Hubble apunta hacia el exoplaneta conocido más cercano

Las observaciones del Hubble confirman que los planetas se forman a partir de discos alrededor de las estrellas

El Telescopio Espacial Hubble de la NASA, en colaboración con los observatorios terrestres, ha proporcionado la prueba definitiva de la existencia del planeta extrasolar más cercano a nuestro Sistema Solar.

El mundo del tamaño de Júpiter orbita una estrella similar al Sol, Epsilon Eridani, la cual está a solo 10,5 años luz de distancia (aproximadamente 63 mil billones de millas). El planeta está tan cerca que podría observarse mediante el Hubble y los grandes telescopios terrestres a finales de 2007 cuando el planeta haga su máxima aproximación a Epsilon Eridani en su órbita de 6,9 años.

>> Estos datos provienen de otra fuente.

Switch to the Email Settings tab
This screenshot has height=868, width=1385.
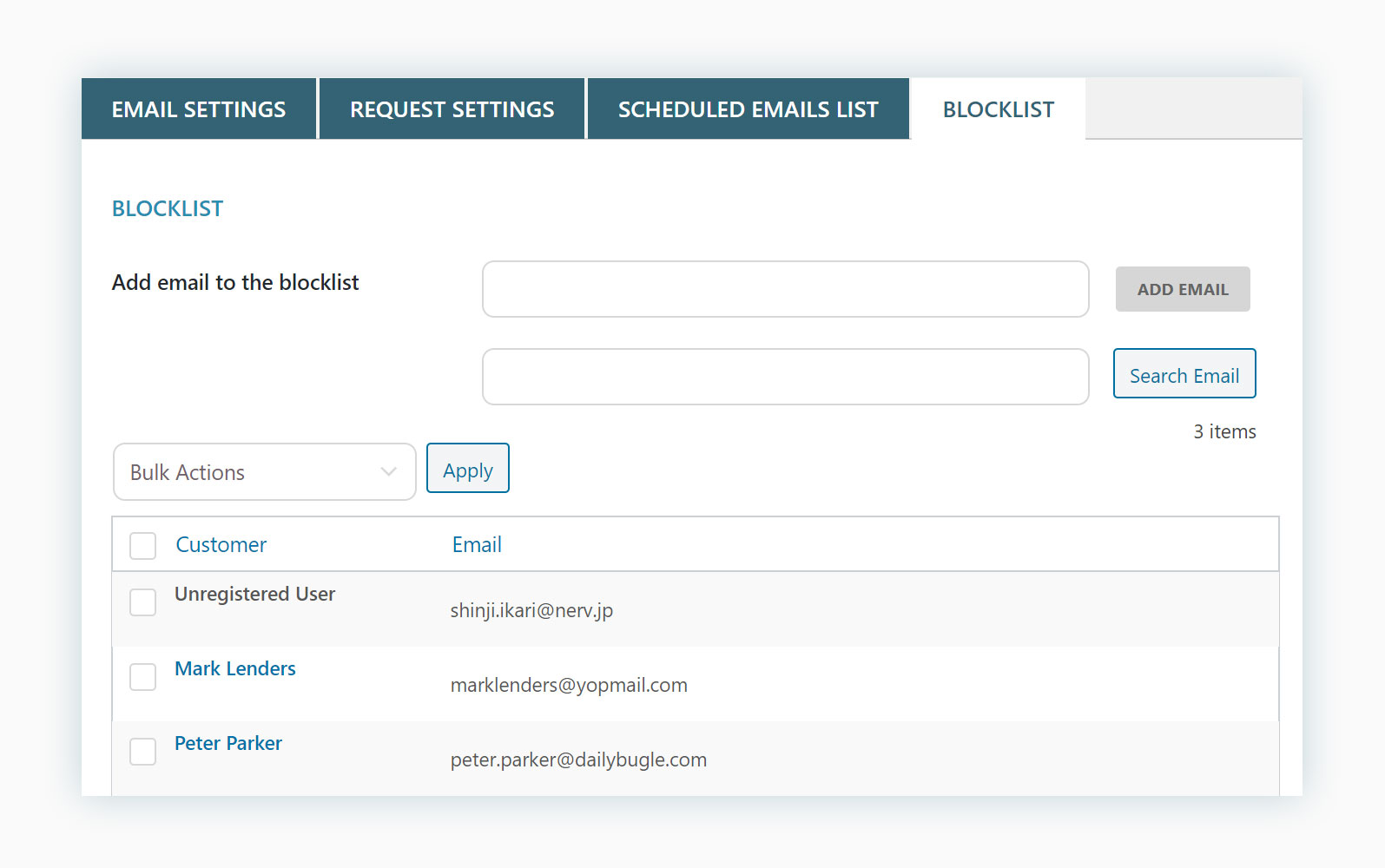click(199, 109)
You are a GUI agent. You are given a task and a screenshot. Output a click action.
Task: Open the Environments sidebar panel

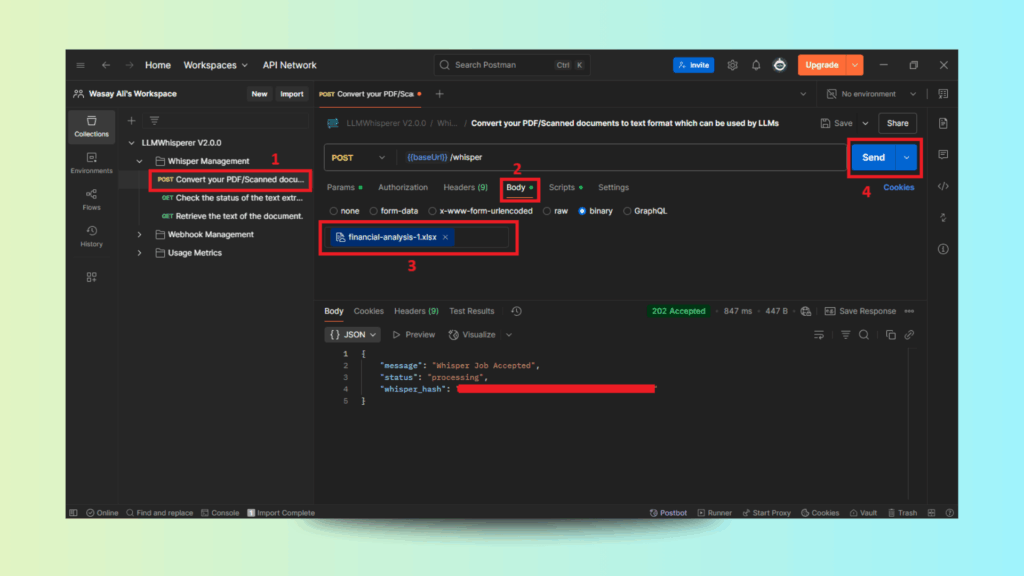click(91, 163)
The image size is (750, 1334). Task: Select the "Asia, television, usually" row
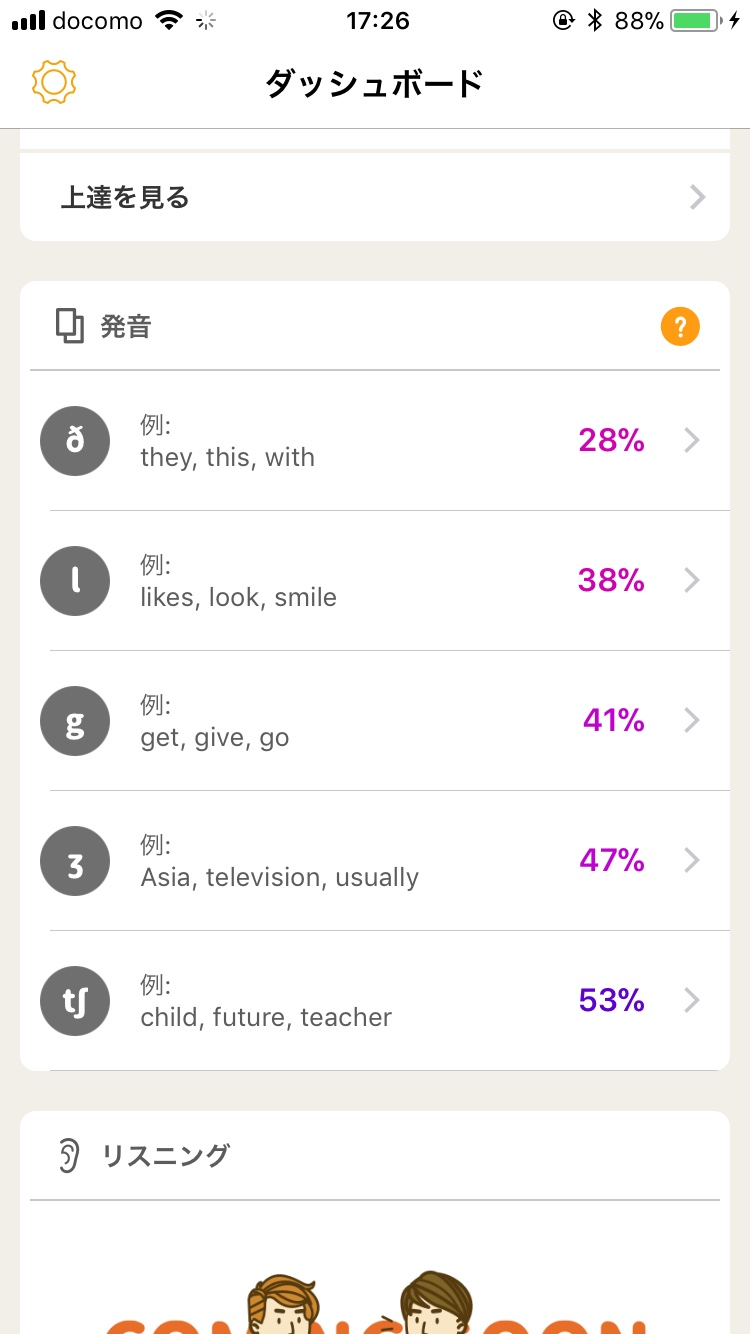(x=280, y=877)
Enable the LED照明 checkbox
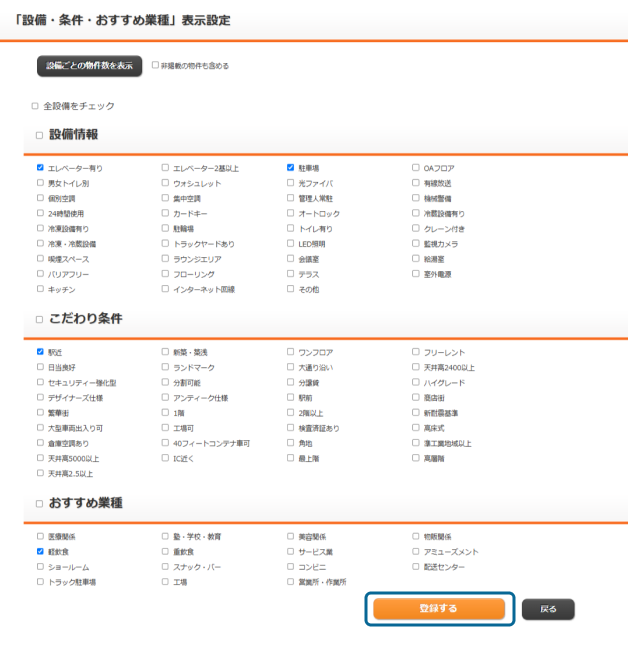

Las observaciones del Hubble fueron logradas por un equipo liderado por G. Fritz Benedict y Barbara E. McArthur de la Universidad de Texas en Austin. Las observaciones revelan la verdadera masa del planeta, que el equipo ha calculado en 1,5 veces la masa de Júpiter.

Hubble también encontró que la órbita del planeta está inclinada 30 grados desde nuestra línea de visión, lo cual es la misma inclinación que la del disco de polvo y gas que rodea a Epsilon Eridani. Este es un resultado particularmente excitante, dado que aunque desde hace mucho tiempo se pensaba que los planetas se formaban a partir de tales discos, esta es la primera vez que los dos objetos han sido observados alrededor de la misma estrella.

El equipo de investigación enfatizó que la alineación de la órbita del planeta con el disco de polvo proporciona una evidencia directa y convincente de que los planetas se forman a partir de los discos de gas y polvo residual que se encuentra alrededor de las estrellas.

Los planetas de nuestro Sistema Solar comparten una alineación común, prueba de que se crearon al mismo tiempo en el disco del Sol. Pero el Sol es una estrella de edad mediana – 4500 millones de años – y su disco de residuos se disipó hace mucho tiempo. Epsilon Eridani, sin embargo, aún mantiene su disco ya que es joven, sólo 800 millones de años.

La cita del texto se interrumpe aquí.